* [To do]: Line by line, copy out the entries exactly and leave the pictures behind.

* [Materials provided]:
<<<<

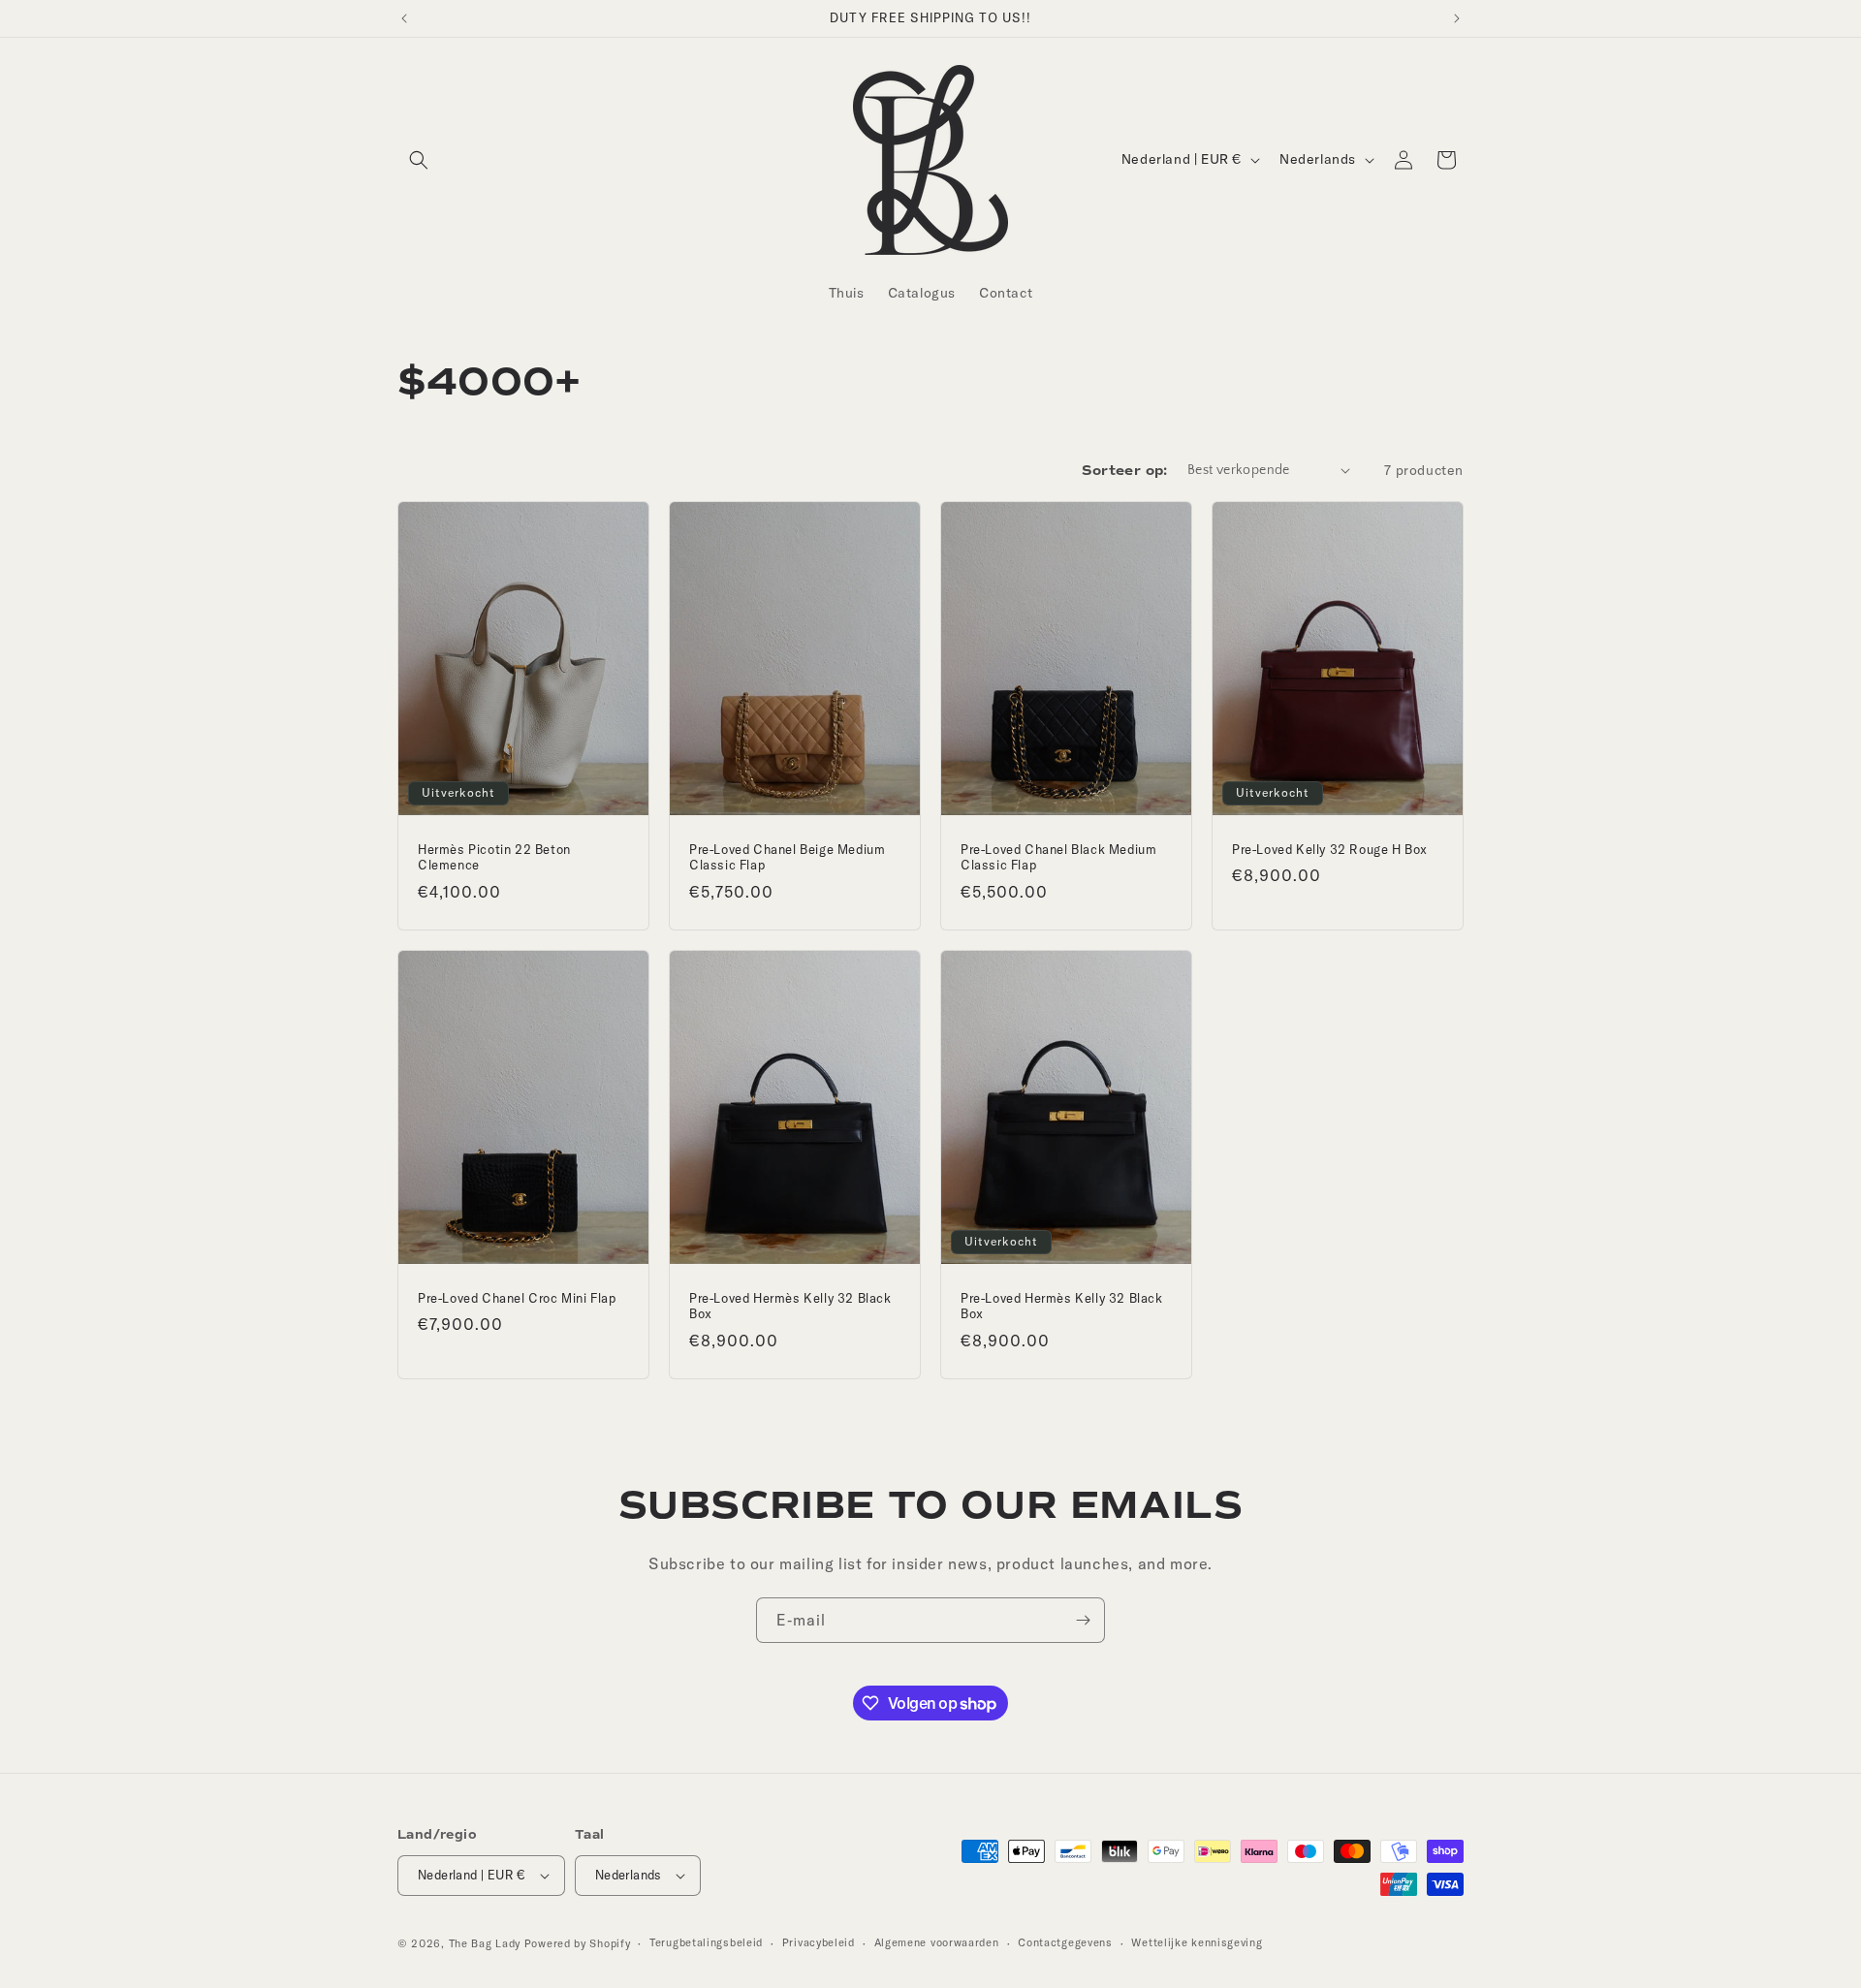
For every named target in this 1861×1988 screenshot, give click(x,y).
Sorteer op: (1124, 470)
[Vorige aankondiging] (404, 18)
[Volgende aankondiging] (1456, 18)
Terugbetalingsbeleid (706, 1942)
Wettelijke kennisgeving (1196, 1942)
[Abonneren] (1082, 1620)
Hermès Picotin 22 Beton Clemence (494, 856)
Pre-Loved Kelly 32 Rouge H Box (1330, 848)
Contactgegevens (1065, 1942)
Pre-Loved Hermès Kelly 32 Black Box (790, 1305)
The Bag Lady (484, 1943)
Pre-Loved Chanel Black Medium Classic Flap (1058, 856)
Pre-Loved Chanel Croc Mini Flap (517, 1297)
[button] (418, 160)
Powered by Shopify (577, 1943)
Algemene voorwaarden (936, 1942)
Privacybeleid (818, 1942)
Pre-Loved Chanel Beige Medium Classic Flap (787, 856)
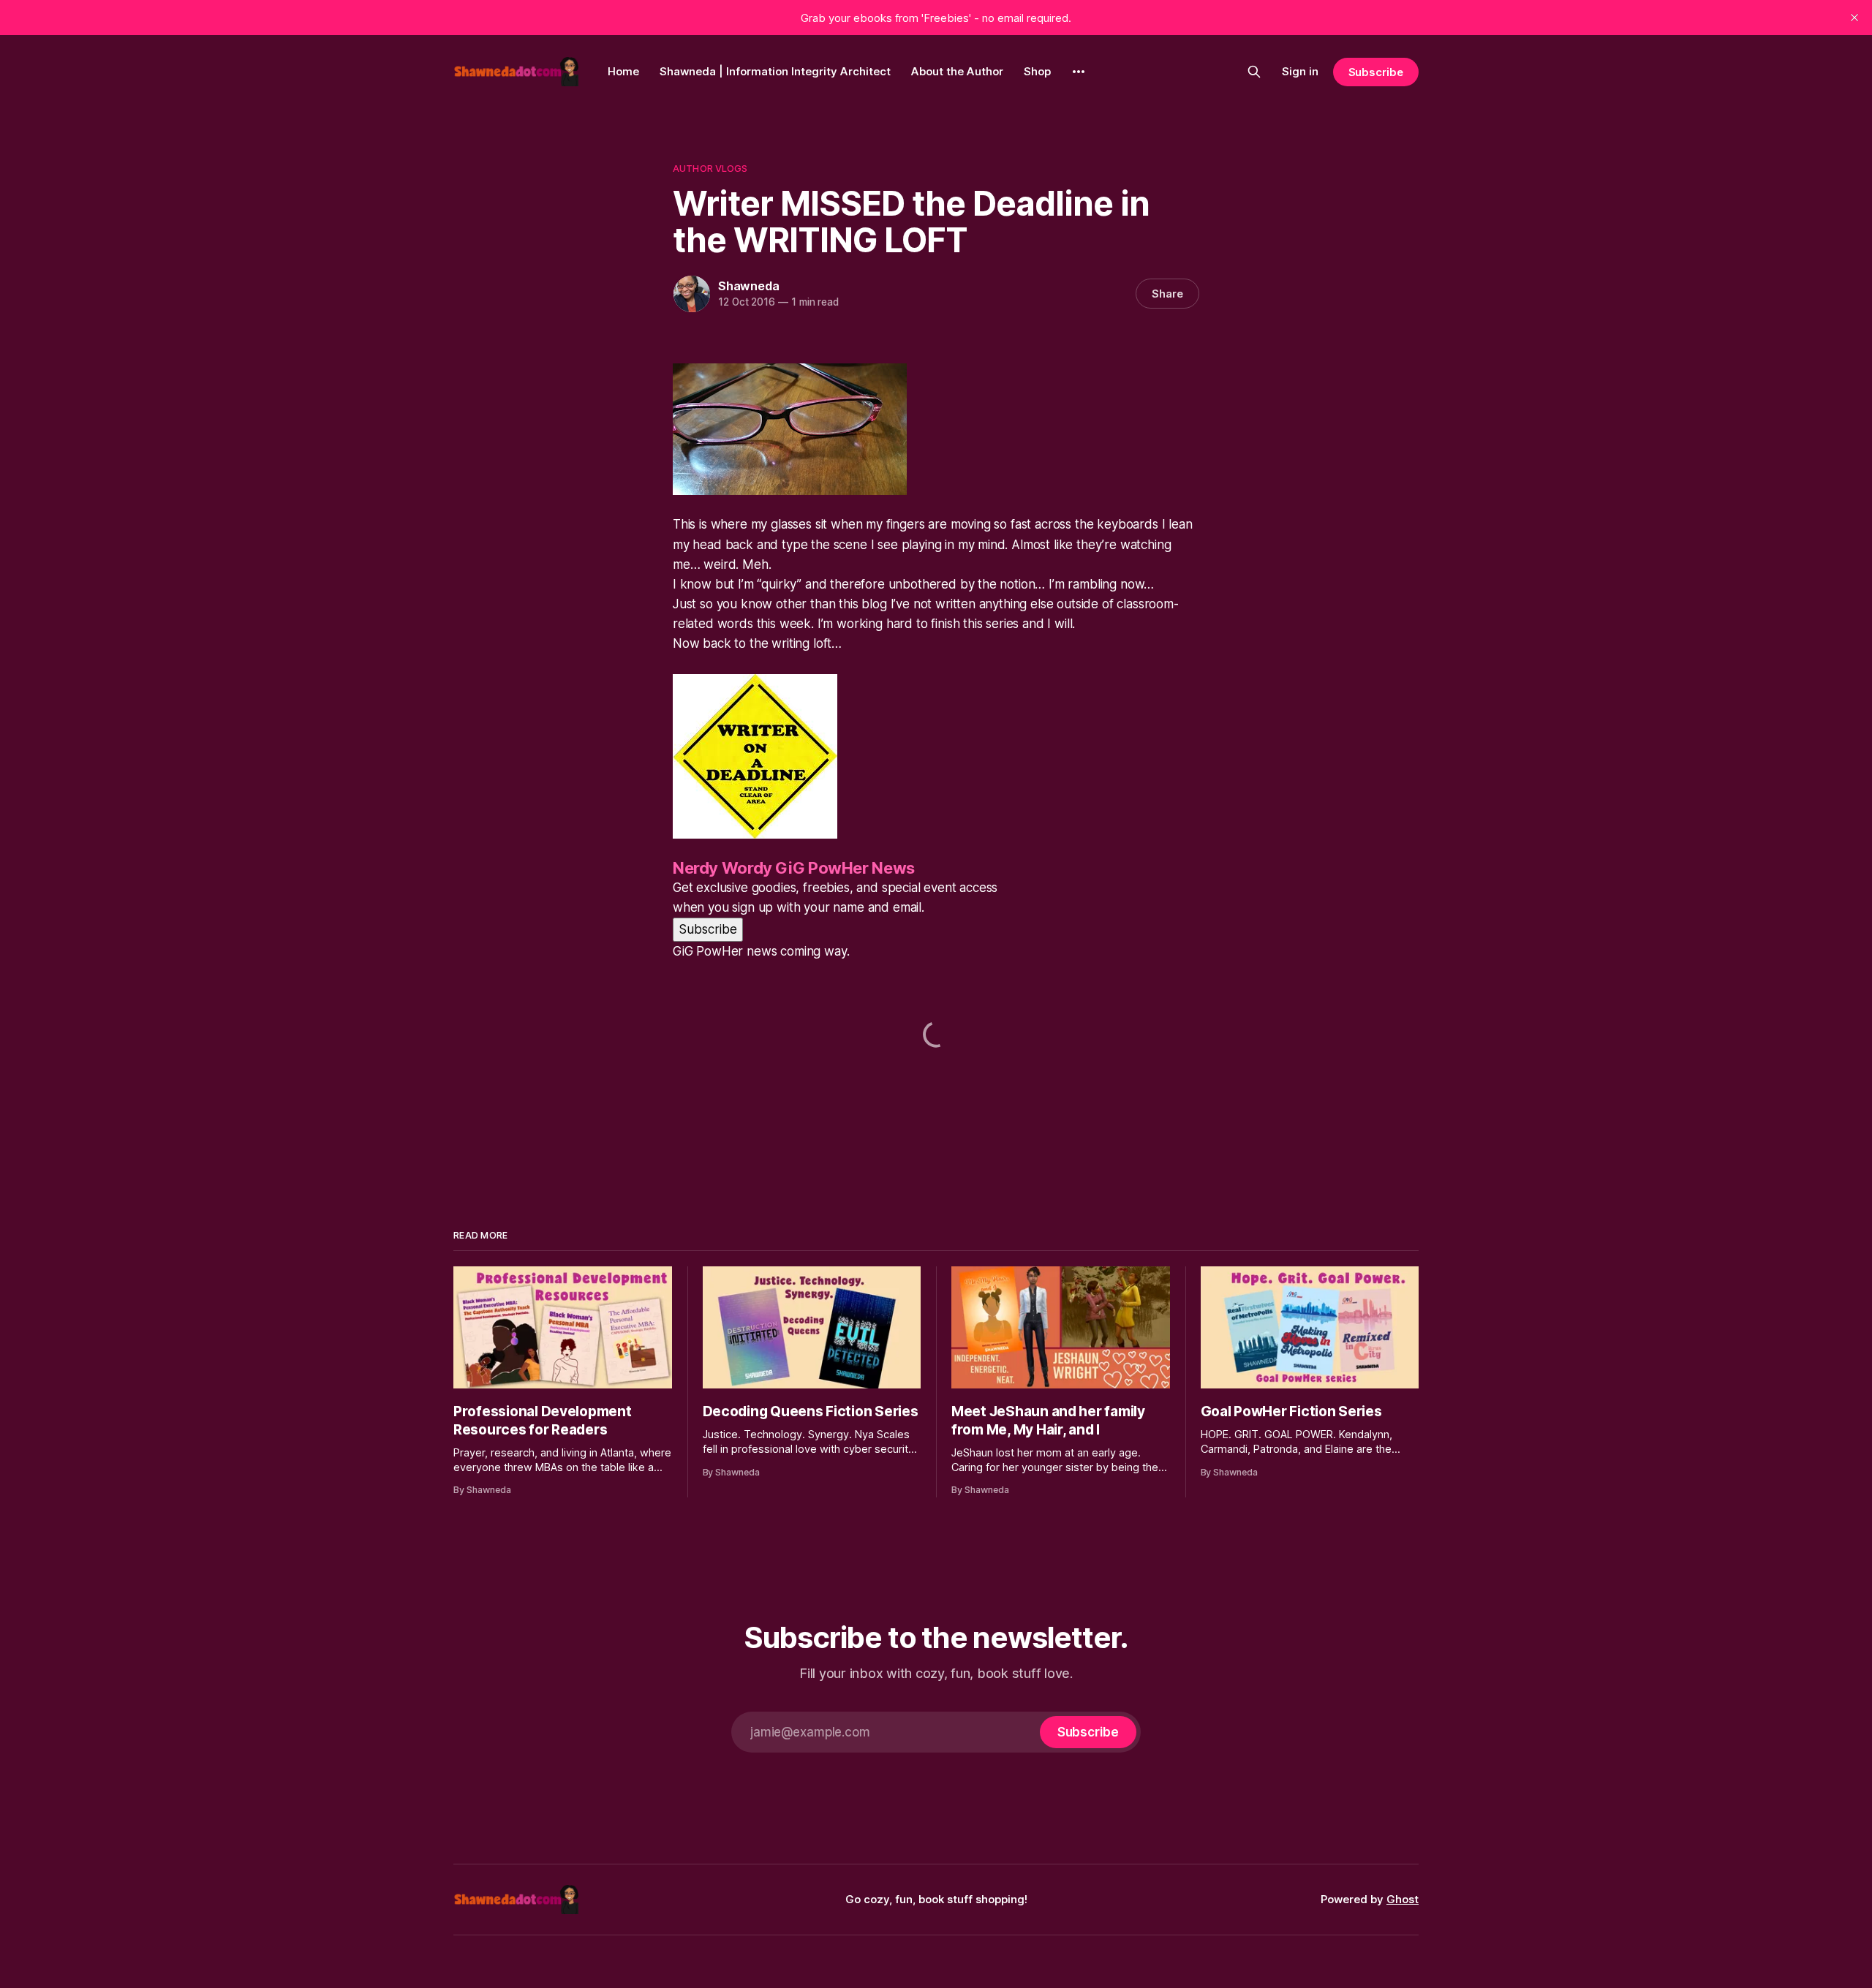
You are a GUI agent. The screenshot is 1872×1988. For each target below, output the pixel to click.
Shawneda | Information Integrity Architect (775, 71)
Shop (1037, 71)
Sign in (1300, 71)
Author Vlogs (710, 168)
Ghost (1402, 1899)
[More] (1078, 71)
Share (1167, 294)
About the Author (957, 71)
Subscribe (1375, 72)
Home (623, 71)
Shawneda (748, 286)
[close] (1854, 17)
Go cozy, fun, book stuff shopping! (936, 1899)
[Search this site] (1254, 71)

>>>>

* [Written solution]:
For every named target in this 1861×1988 screenshot, give click(x,y).
Sorteer op: (1124, 470)
[Vorige aankondiging] (404, 18)
[Volgende aankondiging] (1456, 18)
Terugbetalingsbeleid (706, 1942)
Wettelijke kennisgeving (1196, 1942)
[Abonneren] (1082, 1620)
Hermès Picotin 22 Beton Clemence (494, 856)
Pre-Loved Kelly 32 Rouge H Box (1330, 848)
Contactgegevens (1065, 1942)
Pre-Loved Hermès Kelly 32 Black Box (790, 1305)
The Bag Lady (484, 1943)
Pre-Loved Chanel Black Medium Classic Flap (1058, 856)
Pre-Loved Chanel Croc Mini Flap (517, 1297)
[button] (418, 160)
Powered by Shopify (577, 1943)
Algemene voorwaarden (936, 1942)
Privacybeleid (818, 1942)
Pre-Loved Chanel Beige Medium Classic Flap (787, 856)
You are a GUI agent. The screenshot is 1872×1988. For each target below, output the pixel to click.
Shawneda | Information Integrity Architect (775, 71)
Shop (1037, 71)
Sign in (1300, 71)
Author Vlogs (710, 168)
Ghost (1402, 1899)
[More] (1078, 71)
Share (1167, 294)
About the Author (957, 71)
Subscribe (1375, 72)
Home (623, 71)
Shawneda (748, 286)
[close] (1854, 17)
Go cozy, fun, book stuff shopping! (936, 1899)
[Search this site] (1254, 71)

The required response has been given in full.